§ **Stated exercise 1**
In the passage about Bradbury's Electric Grandmother, what is the name of the European Commission project whose workbook is quoted?
§ **Stated exercise 2**
In the passage about Bradbury's Electric Grandmother, shorten the paragraph starting "Governments and private universities" and keep its main facts.
§ **Stated exercise 3**
Extend the passage about Bradbury's Electric Grandmother beyond its last sentence.

§ **Selected text**
━━━━━━━━━━━━━━━━
Back in the 1960s, famous science fiction author Ray Bradbury penned a short story about a little girl named Agatha whose mother had tragically died. Agatha’s father, knowing that his daughter needed a mother, went out and got an “Electric Grandmother.” A robot.
Agatha, afraid of making any emotional bond that might end with another sudden loss resists the love and companionship of her Electrical Grandmother as a replacement for her dead mother…until the robot demonstrates her intrinsic immortality.
Science and technology have just about caught up to Mr. Bradbury’s Electric Grandmother.
The European Commission’s “Beyond Robotics” project workbook states its mission as “Developing cognitive robots whose ‘purpose in life’ would be to serve humans as assistants or ‘companions.’ Such robots would be able to learn new skills and tasks in an active open-ended way and to grow in constant interaction and co-operation with humans.”
Governments and private universities, as well as corporations, have been working hard to meld the technologies of artificial intelligence with advanced robotics. The ultimate goal is to create an interactive mobile intelligence that can work, play and relate to human beings.
━━━━━━━━━━━━━━━━
§ **Material provided**
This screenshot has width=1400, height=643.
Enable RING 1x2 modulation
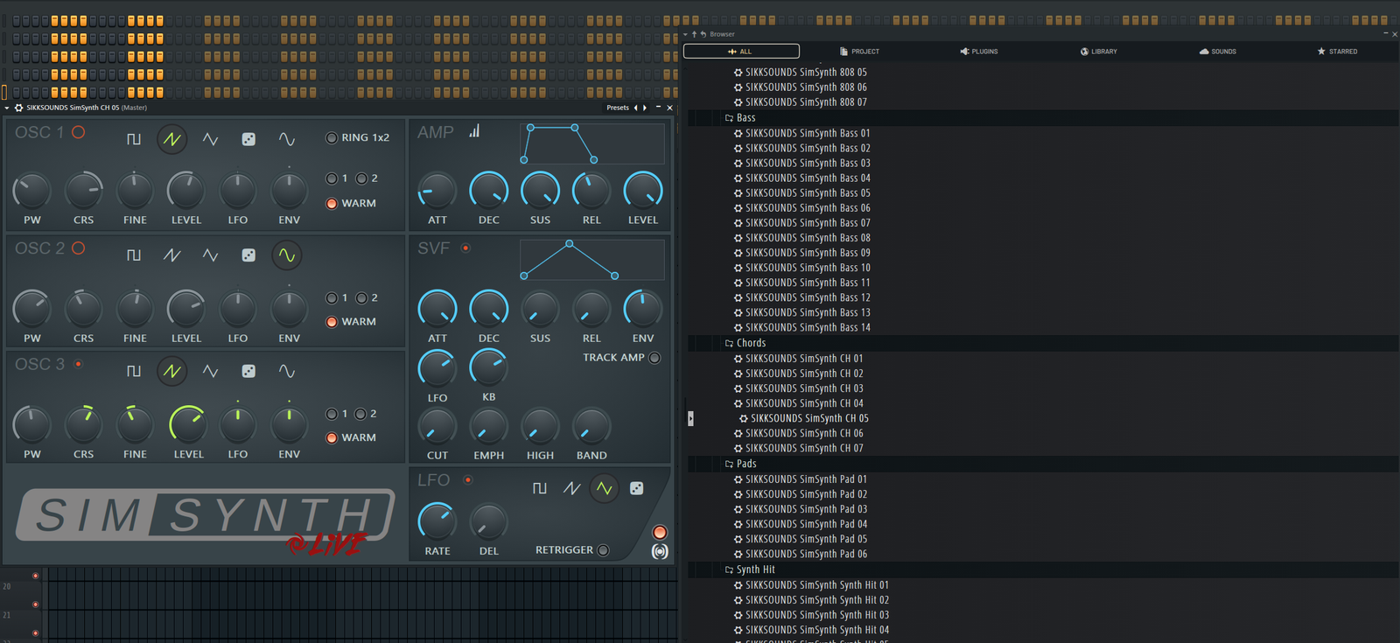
━━━━━━━━━━━━━━━━
§ **Expected output 1**
"Beyond Robotics"

§ **Expected output 2**
Governments, private universities and corporations are combining artificial intelligence with advanced robotics. Their aim is a mobile, interactive intelligence that can work, play and relate to people.

§ **Expected output 3**
The very nature of that goal demands that robots are endowed with cognitive capacity. It will have to react to changing environments, emotions, situations and tasks. The ability to grow, learn and incorporate new data into what has already been digested will be critical.
Cognitive robot companions must have the capability to interpret its surroundings while adapting to new experiences and—most of all—its human partner. Researchers recognize that future robotic companions must also be able to adapt and respond to a human’s needs.
Companionable is one of the companies that is working to bring cognitive robot companions to market. As Western countries’ populations age and lifespans lengthen, the need for robot companions will increase.
Among the things that cognitive robot companions will need to master are such areas as communication, reasoning, sociability, and responding to moods.
For Companionable—a company seeking to provide cognitive robot companions that will assist caregivers tending to people in hospices, or the infirm or elderly in their residences—the mission critical capabilities will be focused on the skills needed for that kind of symbiotic relationship.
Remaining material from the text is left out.